Countess Trier, menyadari mengapa dia begitu tergesa-gesa, mengeluarkan tawa yang terdengar hampir seperti desahan, “ Ya, ya, dia baik-baik saja. Terakhir saya dengar, para dokter mengatakan kepala itu, erm, mahkota. Jadi hampir berakhir. ”

   “ Apa artinya itu? ”

   “ Itu berarti Anda akan segera menggendong anak Anda. ” Countess tersenyum pada Bastian dan meletakkan tangan di bahunya.

   Sangat menggelegar melihat seorang pahlawan perang, seseorang yang telah memerintahkan pertempuran, yang tetap tenang melalui segalanya, sekarang terlihat seperti anak kecil yang tersesat dan bingung. Sangat menarik untuk berpikir bahwa Bastian bisa memakai ekspresi seperti itu.

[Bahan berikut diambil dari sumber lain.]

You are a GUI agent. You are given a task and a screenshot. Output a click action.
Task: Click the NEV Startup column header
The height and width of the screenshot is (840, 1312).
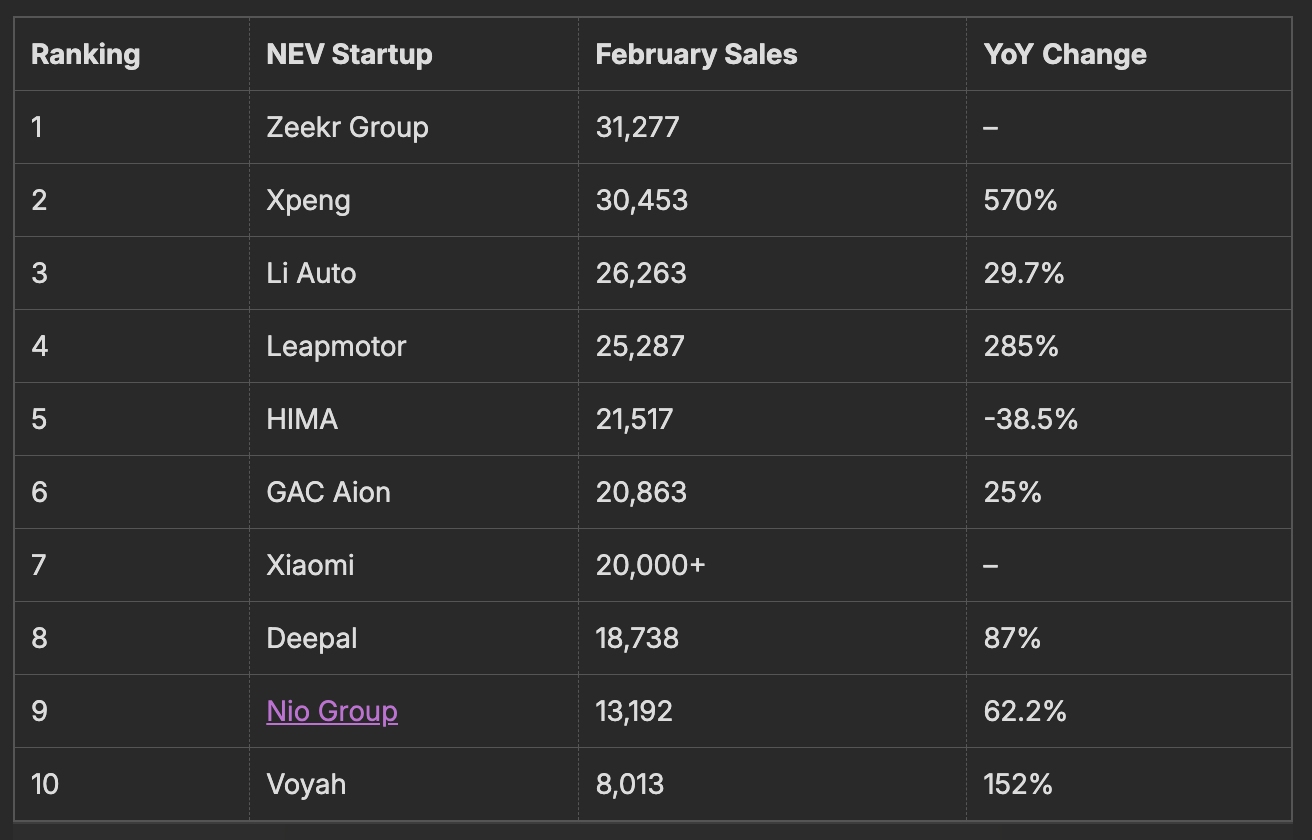point(349,54)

Bastian menatap ke luar angkasa, menyeka wajahnya yang basah kuyup dengan tangan kosong. Lalu dia mendengar seseorang berteriak, itu adalah tangisan wanita, itu adalah Odette. Bastian pucat dan bertindak secara naluriah, membuat tongkang membuka pintu dan pergi ke sisi istrinya, tetapi Countess Trier memaksakan dirinya di antara dia dan pintu.

   “ Sekarang lihat di sini, Laksamana, seorang pria tidak dapat diizinkan masuk ke ruang bersalin. Anda harus mematuhi aturan apa yang layak. ”

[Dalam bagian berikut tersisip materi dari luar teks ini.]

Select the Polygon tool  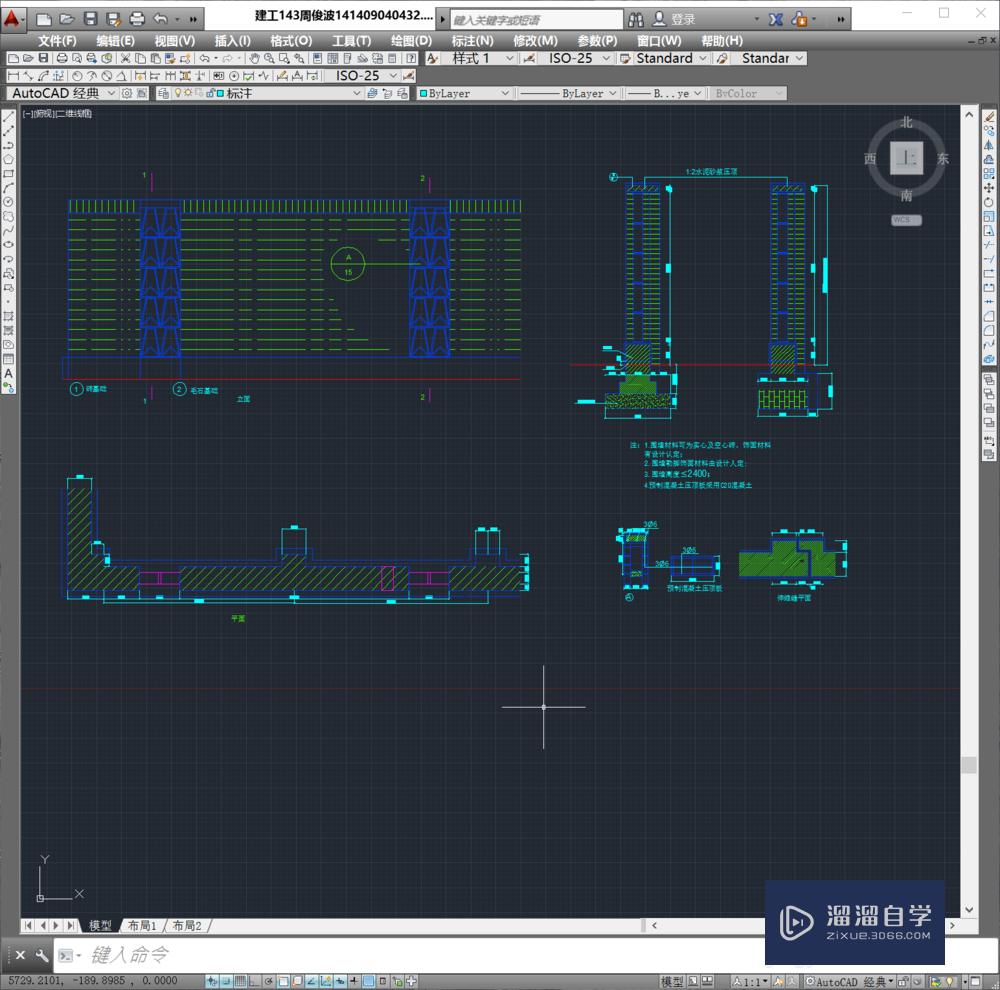(7, 157)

   “ Minggir, Lady Trier atau itu tidak akan menjadi satu-satunya hal yang tidak sopan yang saya lakukan hari ini. Ini adalah istriku yang sedang kita bicarakan. ” Mata Bastian menyala-nyala seperti api ketika dia melihat rintangan antara dia dan istrinya.

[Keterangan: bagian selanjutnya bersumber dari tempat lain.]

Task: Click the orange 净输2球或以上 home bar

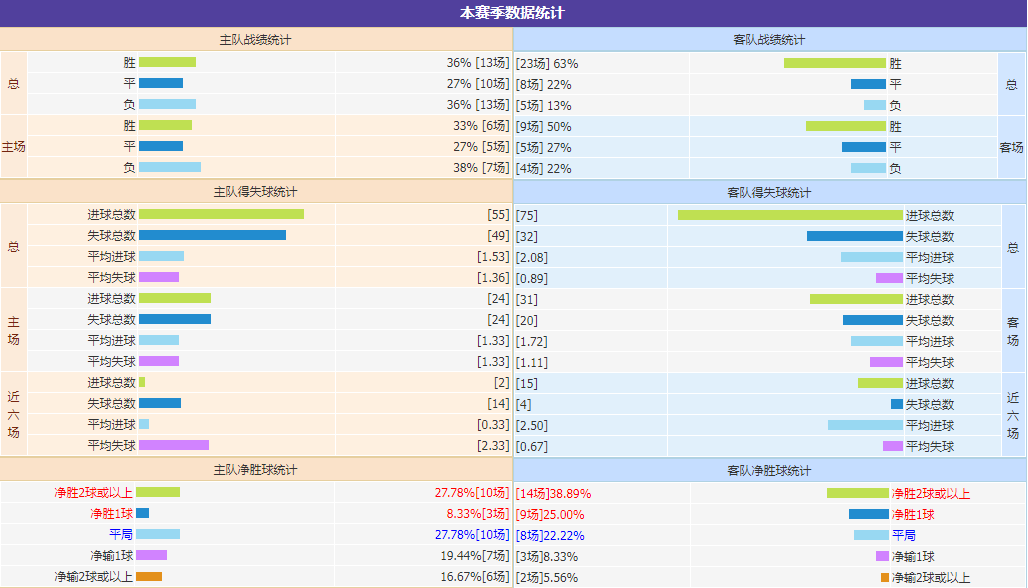Action: click(149, 577)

   “ Semakin banyak alasan untuk mempertahankan kesopanan dan martabat atau apakah Anda berniat untuk menodai kelahiran pertama Anda sebelum mereka bahkan memiliki kesempatan untuk mengambil napas pertama mereka? ” Countess Trier berkata dengan tegas, seperti dia sedang berbicara dengan anak nakal.

Ruangan itu dipenuhi dengan mata waspada — kerabat yang bergegas mendengar tenaga kerja Odette, bersama dengan anggota keluarga bangsawan lainnya yang mengunjungi bangsal VIP. Itu seperti representasi skala kecil dari masyarakat Ratz. Anak dari pasangan Klauswitz, kesayangan elit sosial yang telah dikandung melawan segala rintangan, akan segera lahir. Gagasan tentang ketenaran yang akan dibawa anak ini sangat luar biasa.

   “ Saya sangat sadar bahwa Anda menganggap etiket sosial sebagai kepura-puraan belaka. Meskipun saya tidak dapat membantah pandangan itu, tetapi bagaimanapun juga, ini adalah dunia tempat anak Anda akan dilahirkan dan dengan demikian, Anda harus memimpin dengan memberi contoh. Sekarang, pergi dan dapatkan minuman dan pertimbangkan jenis model gulungan yang Anda inginkan untuk anak Anda. ” dia memberi isyarat kepada orang banyak yang berkumpul dengan matanya. Untungnya, Bastian menangkap isyarat.